You may also want to be on the lookout for common houseplant pests, which may spread from infected plants to your tortoise plant, such as thrips, aphids, spider mites, and mealybugs.

When To Prune A Tortoise Plant

You only need to cut back the plant when it enters dormancy. You’ll notice when it does go dormant, as the foliage will turn yellow or brown, and the plant will stop growing for a while.

Simply cut off the stem above the caudex with a sharp knife or a pair of secateurs. 

In their native habitat, they will go dormant in summer when it’s incredibly hot and dry, and their growing season is during the wet winter months.

When you grow this plant as a houseplant, it can go dormant at any time of year.
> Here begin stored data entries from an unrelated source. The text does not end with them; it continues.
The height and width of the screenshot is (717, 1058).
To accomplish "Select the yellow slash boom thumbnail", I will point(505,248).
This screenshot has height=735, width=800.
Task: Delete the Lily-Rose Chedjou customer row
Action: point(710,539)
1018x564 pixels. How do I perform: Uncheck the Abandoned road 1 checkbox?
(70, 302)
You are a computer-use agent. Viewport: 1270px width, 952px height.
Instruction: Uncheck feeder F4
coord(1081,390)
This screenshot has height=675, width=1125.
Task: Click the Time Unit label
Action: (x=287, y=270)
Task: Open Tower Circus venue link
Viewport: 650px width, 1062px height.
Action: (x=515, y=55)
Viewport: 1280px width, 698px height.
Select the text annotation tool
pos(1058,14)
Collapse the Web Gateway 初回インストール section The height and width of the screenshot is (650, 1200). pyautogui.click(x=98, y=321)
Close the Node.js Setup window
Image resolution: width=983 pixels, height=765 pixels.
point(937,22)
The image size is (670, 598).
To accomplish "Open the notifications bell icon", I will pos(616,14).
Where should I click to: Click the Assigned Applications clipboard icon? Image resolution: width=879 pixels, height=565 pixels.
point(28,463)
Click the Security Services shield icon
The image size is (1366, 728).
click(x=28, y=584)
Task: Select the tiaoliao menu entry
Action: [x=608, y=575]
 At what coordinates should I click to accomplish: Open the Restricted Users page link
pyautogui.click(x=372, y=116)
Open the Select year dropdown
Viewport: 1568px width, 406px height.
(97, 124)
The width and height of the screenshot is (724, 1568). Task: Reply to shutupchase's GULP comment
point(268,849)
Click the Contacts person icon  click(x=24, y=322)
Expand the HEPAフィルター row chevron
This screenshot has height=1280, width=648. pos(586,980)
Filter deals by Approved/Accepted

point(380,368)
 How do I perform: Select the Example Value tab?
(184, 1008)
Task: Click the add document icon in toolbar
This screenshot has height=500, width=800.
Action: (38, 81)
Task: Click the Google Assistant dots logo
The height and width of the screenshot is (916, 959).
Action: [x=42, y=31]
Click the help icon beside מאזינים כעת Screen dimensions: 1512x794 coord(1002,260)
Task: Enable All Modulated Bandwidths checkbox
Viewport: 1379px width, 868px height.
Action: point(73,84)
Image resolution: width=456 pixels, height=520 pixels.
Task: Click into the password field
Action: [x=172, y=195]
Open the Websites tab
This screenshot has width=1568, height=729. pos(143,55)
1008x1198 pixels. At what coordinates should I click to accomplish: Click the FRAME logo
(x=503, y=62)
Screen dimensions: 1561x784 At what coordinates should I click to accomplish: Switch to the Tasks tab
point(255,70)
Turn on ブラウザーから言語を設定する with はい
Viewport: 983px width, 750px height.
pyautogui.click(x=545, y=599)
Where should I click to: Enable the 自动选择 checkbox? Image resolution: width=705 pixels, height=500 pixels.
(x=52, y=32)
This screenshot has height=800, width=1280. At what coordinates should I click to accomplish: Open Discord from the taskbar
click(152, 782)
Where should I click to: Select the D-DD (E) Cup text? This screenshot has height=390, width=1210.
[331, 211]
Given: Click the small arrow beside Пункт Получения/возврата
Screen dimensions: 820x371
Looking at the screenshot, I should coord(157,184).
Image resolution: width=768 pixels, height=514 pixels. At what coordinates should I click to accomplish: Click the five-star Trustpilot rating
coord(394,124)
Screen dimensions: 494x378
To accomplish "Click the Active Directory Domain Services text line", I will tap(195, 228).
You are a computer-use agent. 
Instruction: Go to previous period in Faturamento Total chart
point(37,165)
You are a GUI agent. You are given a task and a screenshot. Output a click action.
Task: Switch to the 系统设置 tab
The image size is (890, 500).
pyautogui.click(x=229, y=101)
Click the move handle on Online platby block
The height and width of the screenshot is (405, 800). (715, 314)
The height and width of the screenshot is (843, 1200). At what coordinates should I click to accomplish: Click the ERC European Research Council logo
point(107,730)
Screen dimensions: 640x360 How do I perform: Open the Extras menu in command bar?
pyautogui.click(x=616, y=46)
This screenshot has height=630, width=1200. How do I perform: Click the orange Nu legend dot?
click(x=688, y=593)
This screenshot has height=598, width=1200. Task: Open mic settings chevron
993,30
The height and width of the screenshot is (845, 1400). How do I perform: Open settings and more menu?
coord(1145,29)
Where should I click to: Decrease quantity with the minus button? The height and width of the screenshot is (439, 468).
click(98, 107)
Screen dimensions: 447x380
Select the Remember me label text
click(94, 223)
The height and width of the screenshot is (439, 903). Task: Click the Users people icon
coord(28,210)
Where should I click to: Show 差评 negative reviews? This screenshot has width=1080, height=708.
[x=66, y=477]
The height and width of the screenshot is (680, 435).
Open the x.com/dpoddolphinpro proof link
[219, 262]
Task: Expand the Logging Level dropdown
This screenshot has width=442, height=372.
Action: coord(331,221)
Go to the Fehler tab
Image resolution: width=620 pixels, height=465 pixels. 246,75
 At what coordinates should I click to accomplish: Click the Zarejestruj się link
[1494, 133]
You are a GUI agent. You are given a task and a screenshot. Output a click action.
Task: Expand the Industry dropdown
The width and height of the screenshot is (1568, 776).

How To Repot A Tortoise Plant

The good news is that this plant grows so slowly that you won’t need to repot it very often. To give you an idea of just how slowly it grows, the caudex will eventually reach 12.5cm in diameter over the space of five years!

When you do need to repot these plants, wait until they are just emerging from their dormant period. You’ll know when the plant is waking up, as it will send a small vine emerging from the caudex.

Be careful not to damage this part of the plant, holding it by a sturdier part when you come to repot. 

Also, don’t be tempted to ‘tuck in’ the plant by pushing the compost down. You’ll want to keep it fairly loose, as this will help the plant thrive.

It’s worth noting that while the caudex of the plant stays underground for the first two years or so, you should not bury the caudex of an older plant. Allow it to sit just above the surface of the soil, letting the roots support it.

Aim to put any top dressing or the surface of the soil to be at the same height as the bottom of the caudex, and this will help lock some moisture into the soil, while helping to guard against the plant sitting in too much moisture.

Conclusion

The tortoise plant is a fantastic and unique plant, sure to grab your attention in any room. While it might look complicated to care for at first glance, it is incredibly easy to look after.

The most difficult part you’ll have with this plant is sourcing an established one in the first place. More often than not, you’ll need to start off a tortoise plant from seed, and this will take some patience.

Don’t give up on the seeds. While they will take a while to germinate, they are worth the wait and the effort involved.

The elephant’s foot plant can live for seventy years or more if given the right amount of care, so don’t be in a rush to see results. Instead, enjoy the journey, and watch it grow with you through different phases of life.